La tradition Nincheri s’est cependant rompue après l’élection de Robert Coutu en 2009. La Ville de Montréal-Est s’est tournée vers le Studio du Verre pour continuer le vitrail, comme le Studio Nincheri avait fermé ses portes en 1996.

Le projet était inhabituel pour Jeff Scheckman, propriétaire et chef d’atelier du Studio du Verre, peu habitué à faire des portraits de maires ni à imiter le style d’autres artistes.

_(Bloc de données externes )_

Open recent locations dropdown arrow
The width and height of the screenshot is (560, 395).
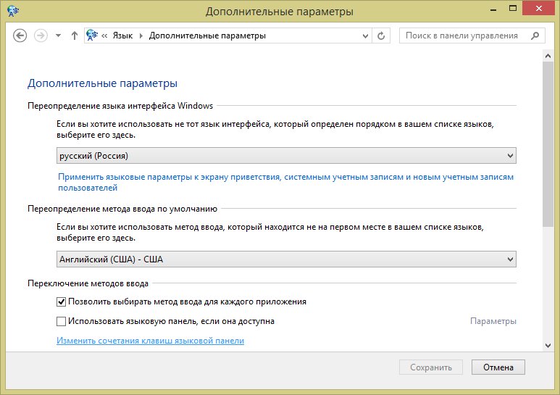pos(58,36)
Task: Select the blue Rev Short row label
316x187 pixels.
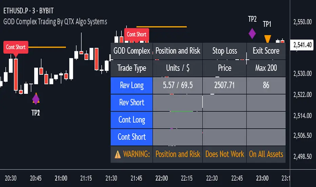Action: click(x=132, y=102)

Son équipe aurait travaillé une centaine d’heures au portrait de M. Coutu, qui aurait même dû être fait plusieurs fois, le résultat n’ayant pas été jugé satisfaisant par la Ville.

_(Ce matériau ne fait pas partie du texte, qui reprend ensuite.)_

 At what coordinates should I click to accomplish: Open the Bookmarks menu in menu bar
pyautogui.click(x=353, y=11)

«Je pense qu’on a fait trois versions!», s’exclame M. Scheckman, en entrevue avec Métro.

Si M. Scheckman se dit satisfait du résultat final, Robert Coutu dit qu’il aurait pour sa part aimé refaire encore une fois le vitrail final.

Ç’a donné ce que ça a donné. Mais c’est chose faite. […] Ça me ressemble quand même un petit peu.

Robert Coutu, ex-maire de Montréal-Est
Robert Coutu aux côtés du vitrail, en 2020. Photo: Coralie Hodgson, Métro Média

«Ce n’est pas comme dans une église. Il n’y a pas un saint qui va dire qu’il n’aime pas [l’œuvre]. Il n’est plus là», mentionne Jeff Scheckman.

M. Coutu se réjouit par ailleurs d’avoir apporté une touche personnelle à l’œuvre; il raconte avoir fait ajouter à son portrait les initiales «RL» sur le côté droit de l’image, un «hommage» à son beau-père et ancien conseiller de Montréal-Est, feu Roger Lachapelle, qui l’aurait encouragé à se présenter à la mairie de la Ville alors qu’il était conseiller.

Marquer l’histoire

Le portrait d’Anne St-Laurent, mairesse élue en novembre 2021 devant Robert Coutu, est le prochain en lice pour figurer sur le vitrail. Bien que les détails restent à préciser, le projet serait dans les cartons et aurait été inscrit au budget de la Ville.

L’élue dit d’ailleurs avoir bien «hâte» que son portrait soit représenté aux côtés de celui des anciens dirigeants de Montréal-Est.

«Je marque l’histoire par mon élection comme première femme mairesse de Montréal-Est. […] On dit qu’une image vaut mille mots, et là, ça va être vraiment ça.»

*Source : Denis Gravel et Hélène Lafortune, Montréal-Est, 100 ans d’histoire et de prospérité, Montréal, Société de recherche Archiv-Histo, 2010.

Un bilan des coûts incomplet 

Métro a fait une demande d’accès à l’information afin de connaître les sommes déboursées par la Ville pour la verrière, pour chaque modification faite, ainsi que le montant inscrit au budget pour la création de l’image d’Anne St-Laurent.

Spécifiant au journal avoir fourni tous les documents en sa possession, la Ville a fourni un document relatif à l’ajout de l’image du maire Labrosse et un espace pour une future reproduction en 1987, au coût de 1700 $, une facture de 39 $ pour «installer le vitrail à l’hôtel de ville» en 1987, ainsi qu’une facture datant de 2015, de 258 $ au Centre du vitrail.

Impossible, donc, de connaître les coûts totaux pour l’ensemble de l’œuvre.